Work instruction: Unless a line falls after the one with "Given: Open the", retype it exactly from the records below; leave out all pictures.

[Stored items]
- - -
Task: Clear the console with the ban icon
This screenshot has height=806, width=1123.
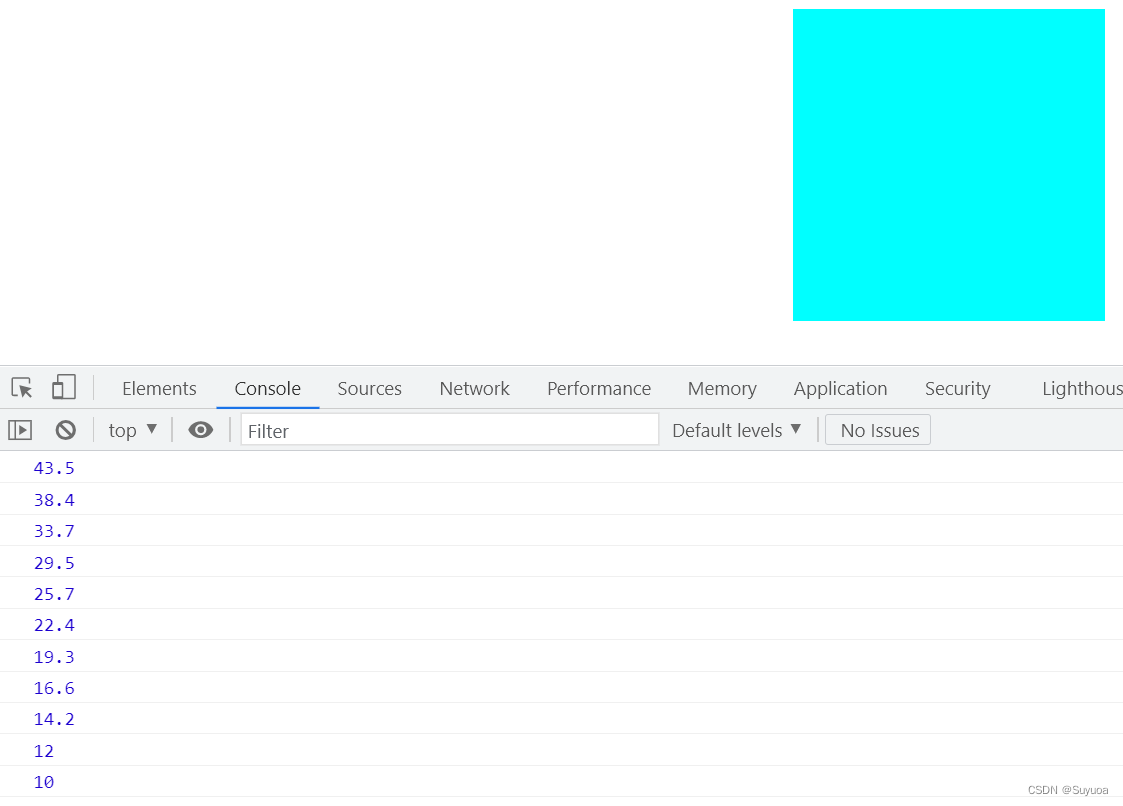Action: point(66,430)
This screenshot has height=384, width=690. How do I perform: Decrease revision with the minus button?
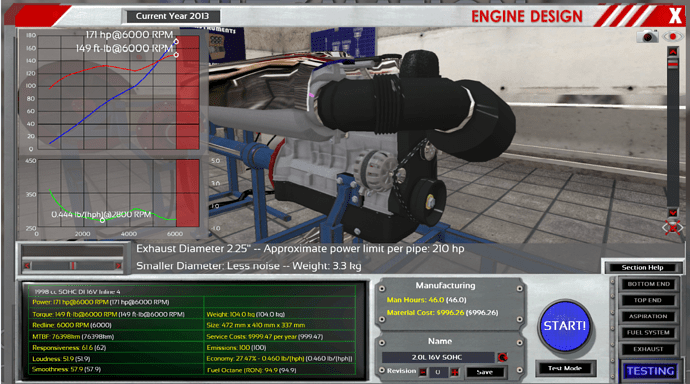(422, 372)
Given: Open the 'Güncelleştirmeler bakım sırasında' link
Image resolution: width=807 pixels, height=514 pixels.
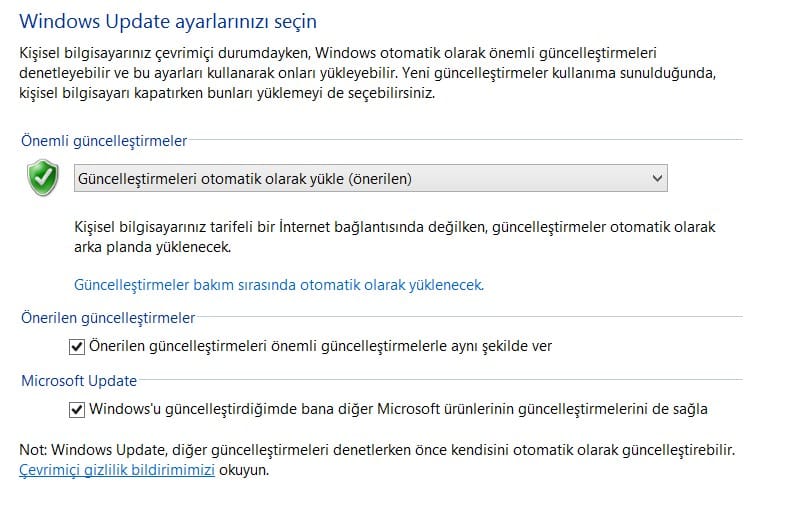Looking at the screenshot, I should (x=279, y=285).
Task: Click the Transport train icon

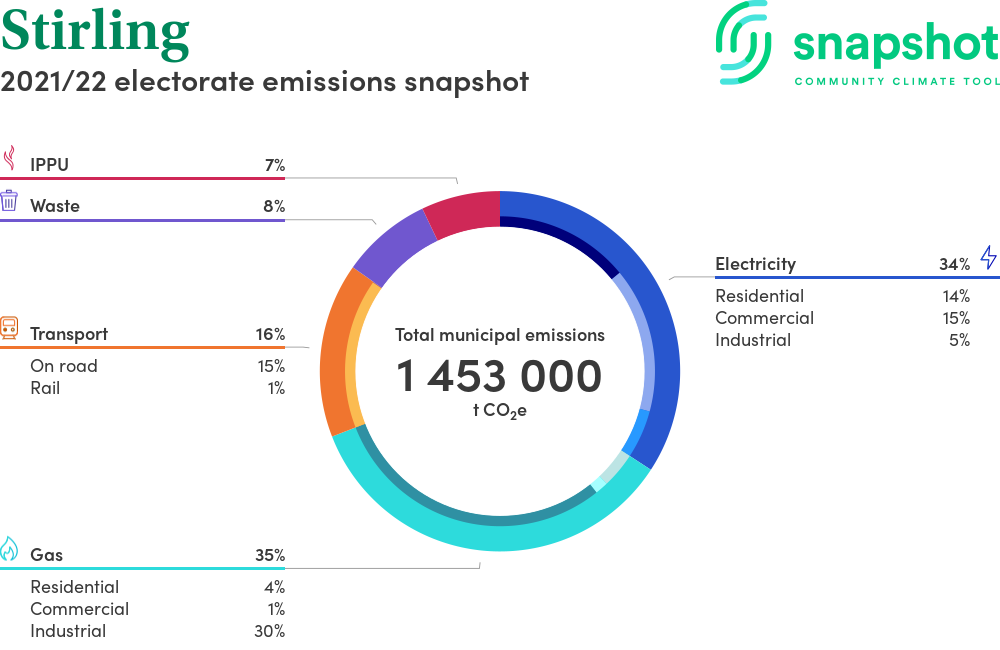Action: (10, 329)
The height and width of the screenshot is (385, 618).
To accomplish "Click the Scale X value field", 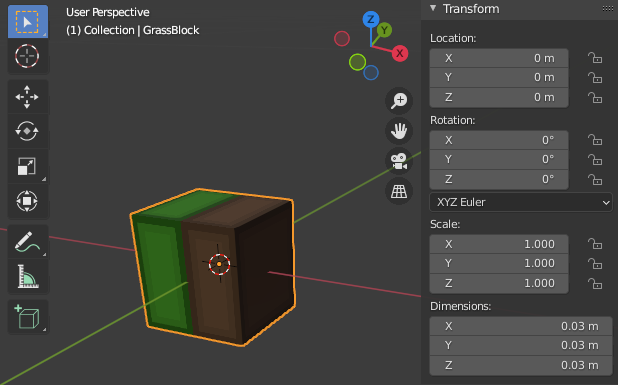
- - -
Solution:
Task: Clear the console with the ban icon
This screenshot has height=806, width=1123.
Action: point(66,430)
This screenshot has height=384, width=690. How do I perform: Decrease revision with the minus button?
(422, 372)
Given: Open the 'Güncelleştirmeler bakım sırasında' link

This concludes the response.